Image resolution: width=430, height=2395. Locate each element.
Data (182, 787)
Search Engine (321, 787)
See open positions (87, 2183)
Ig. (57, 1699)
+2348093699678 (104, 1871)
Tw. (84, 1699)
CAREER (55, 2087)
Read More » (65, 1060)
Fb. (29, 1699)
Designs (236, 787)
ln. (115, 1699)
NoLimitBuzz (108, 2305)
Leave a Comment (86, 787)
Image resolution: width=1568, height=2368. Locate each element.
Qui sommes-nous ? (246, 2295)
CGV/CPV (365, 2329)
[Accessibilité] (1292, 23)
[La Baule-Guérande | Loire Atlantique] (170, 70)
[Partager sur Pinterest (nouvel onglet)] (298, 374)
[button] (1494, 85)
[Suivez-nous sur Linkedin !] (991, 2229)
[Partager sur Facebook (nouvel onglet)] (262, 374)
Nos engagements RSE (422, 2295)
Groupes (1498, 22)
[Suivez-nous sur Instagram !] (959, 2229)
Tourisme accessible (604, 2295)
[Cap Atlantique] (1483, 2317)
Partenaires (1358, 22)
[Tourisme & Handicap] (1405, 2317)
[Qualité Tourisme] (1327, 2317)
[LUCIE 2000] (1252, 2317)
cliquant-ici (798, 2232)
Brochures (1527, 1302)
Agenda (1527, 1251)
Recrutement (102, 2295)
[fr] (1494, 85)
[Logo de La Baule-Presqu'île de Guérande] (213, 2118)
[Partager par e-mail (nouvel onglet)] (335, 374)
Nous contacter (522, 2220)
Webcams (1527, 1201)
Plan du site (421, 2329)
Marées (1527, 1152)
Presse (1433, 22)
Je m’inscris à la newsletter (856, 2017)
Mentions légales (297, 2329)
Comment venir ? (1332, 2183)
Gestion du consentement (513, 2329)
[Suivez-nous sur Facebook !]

• **Task to complete**
Reproduce the entries above exactly, but only the lines between the line holding "[Tourisme & Handicap] (1405, 2317)" and the line holding "[fr] (1494, 85)", inclusive.

• **Your response**
[Tourisme & Handicap] (1405, 2317)
[Qualité Tourisme] (1327, 2317)
[LUCIE 2000] (1252, 2317)
cliquant-ici (798, 2232)
Brochures (1527, 1302)
Agenda (1527, 1251)
Recrutement (102, 2295)
[fr] (1494, 85)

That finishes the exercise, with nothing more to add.